▶ [PROVIDED TEXT]:

When I worked in technical editing, one of the first things we were taught
was "make a checklist; don't do everything at once". Consistency is
so important for reference publishing. Enter the text; spell and grammar
check; mark up basic structures; check terminology is consistent;
mark up figures; mark up index entries; check that the headings are accurate
for their body text still; check that the same structures are marked up the
same way; print off a draft and check the text and tables; print off a galley
and get it proofread; tweak the text to prevent widows, add PIs to force
breaks and keeps for better layout, etc.
I think anyone (except perhaps enormous Brainiacs) who has written a book or
any kind of professional material will use a checklist. I once asked Don Stollee
(a project manager who works on large markup projects, often defence or
aeronautical) what the most important thing for efficient markup was: his answer
was dividing the job up into subtasks: rekeying tables would be one tasks, marking
up references would be another. People usually work the most efficiently when
they can concentrate on one thing at a time.
That was my reference to Adam Smith. The industrial revolution was based on
specialization and the division of labour: either between people or with people
serially taking on different roles. People and tools that encourage users to try
to do everything simultanousely will only help efficiency if the task is simple
(i.e. less than HTML-sized DTD), or the steps are really fixed (i.e. a form).
Otherwise, they may positively get in the way.

▶ [GIVEN REQUEST]:
In the text on editing checklists, swap "subtasks" for "smaller steps" and reproduce the passage from "I think anyone" up to and including "thing at a time.".

▶ [DATA RECORDS]:
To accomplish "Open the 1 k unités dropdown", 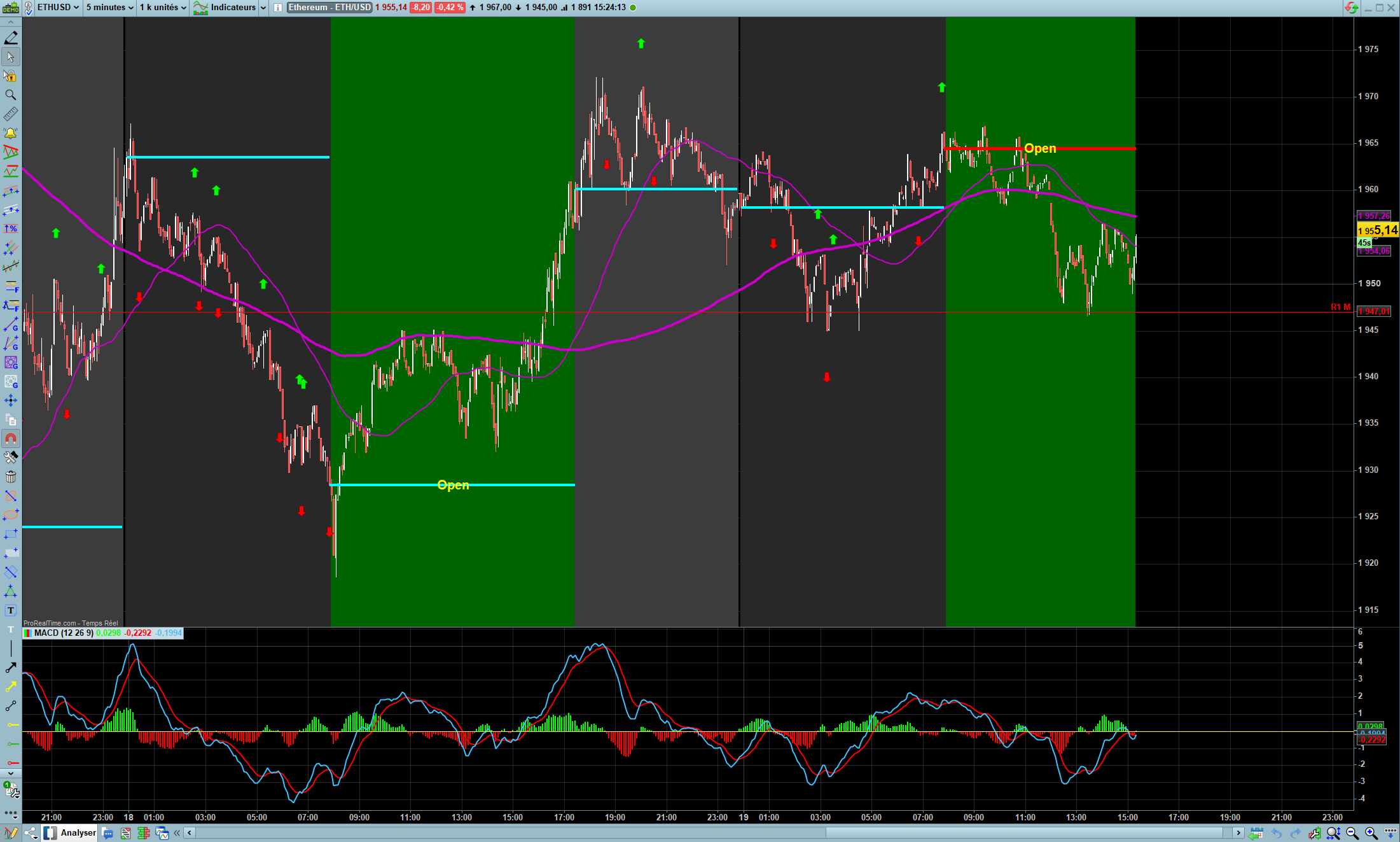I will (163, 8).
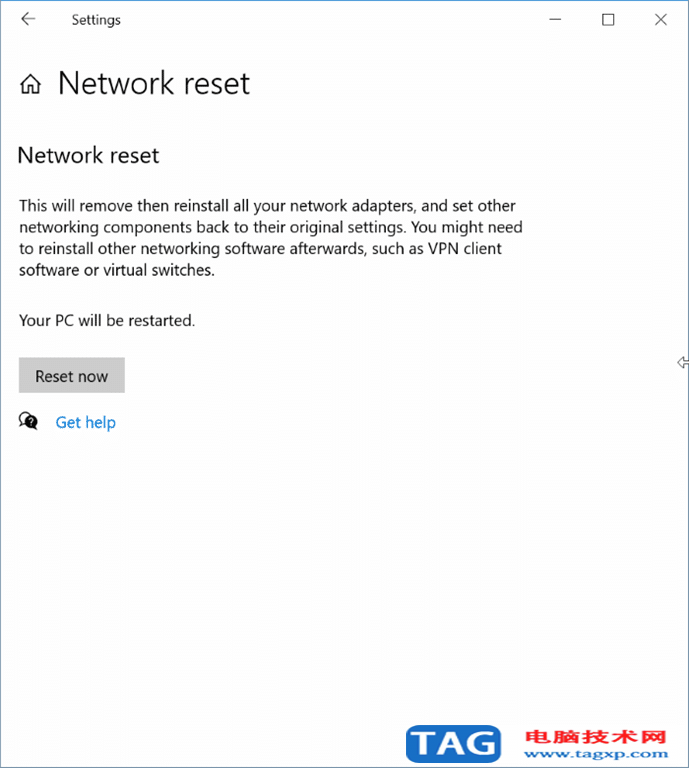Click the words 'VPN client' in the description
Image resolution: width=689 pixels, height=768 pixels.
tap(464, 248)
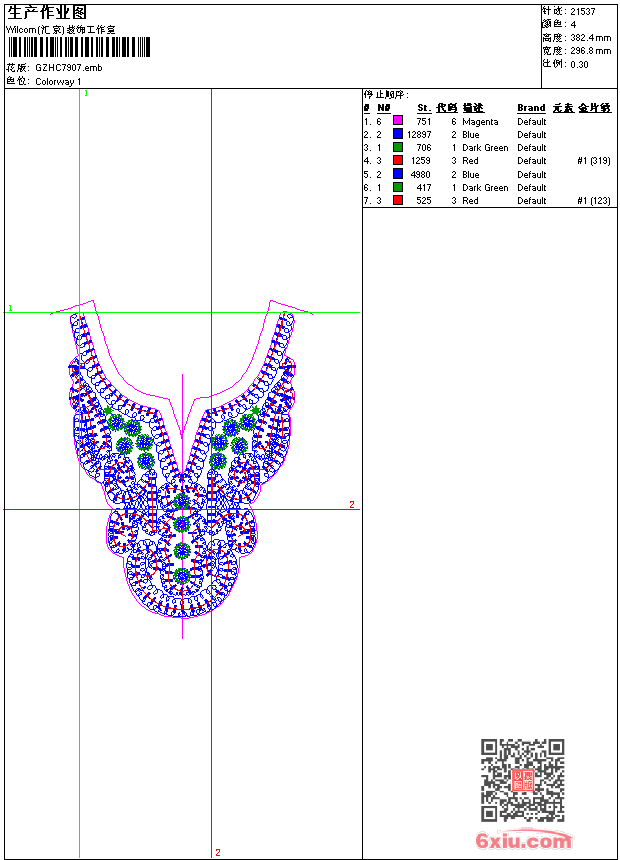Select the Blue swatch with 12897 stitches
The width and height of the screenshot is (620, 860).
[x=397, y=134]
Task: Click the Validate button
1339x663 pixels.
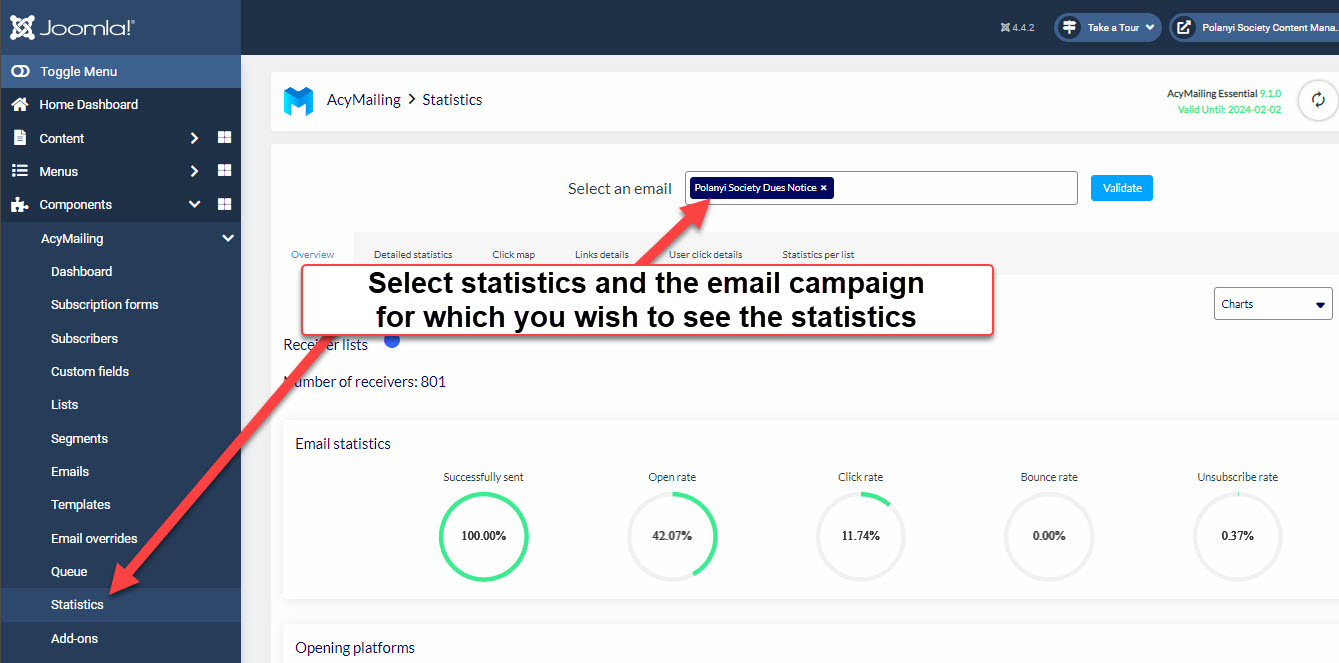Action: coord(1121,188)
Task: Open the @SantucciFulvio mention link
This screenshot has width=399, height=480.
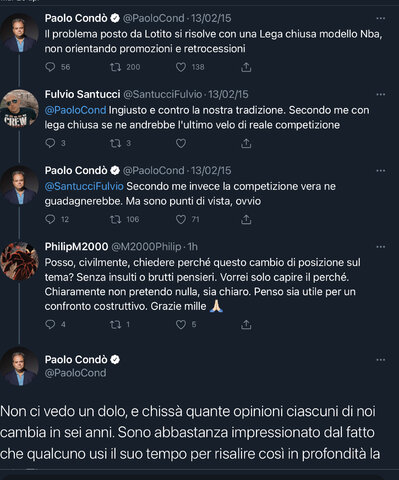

▶ [EXERCISE ANSWER]:
I think anyone (except perhaps enormous Brainiacs) who has written a book or
any kind of professional material will use a checklist. I once asked Don Stollee
(a project manager who works on large markup projects, often defence or
aeronautical) what the most important thing for efficient markup was: his answer
was dividing the job up into smaller steps: rekeying tables would be one tasks, marking
up references would be another. People usually work the most efficiently when
they can concentrate on one thing at a time.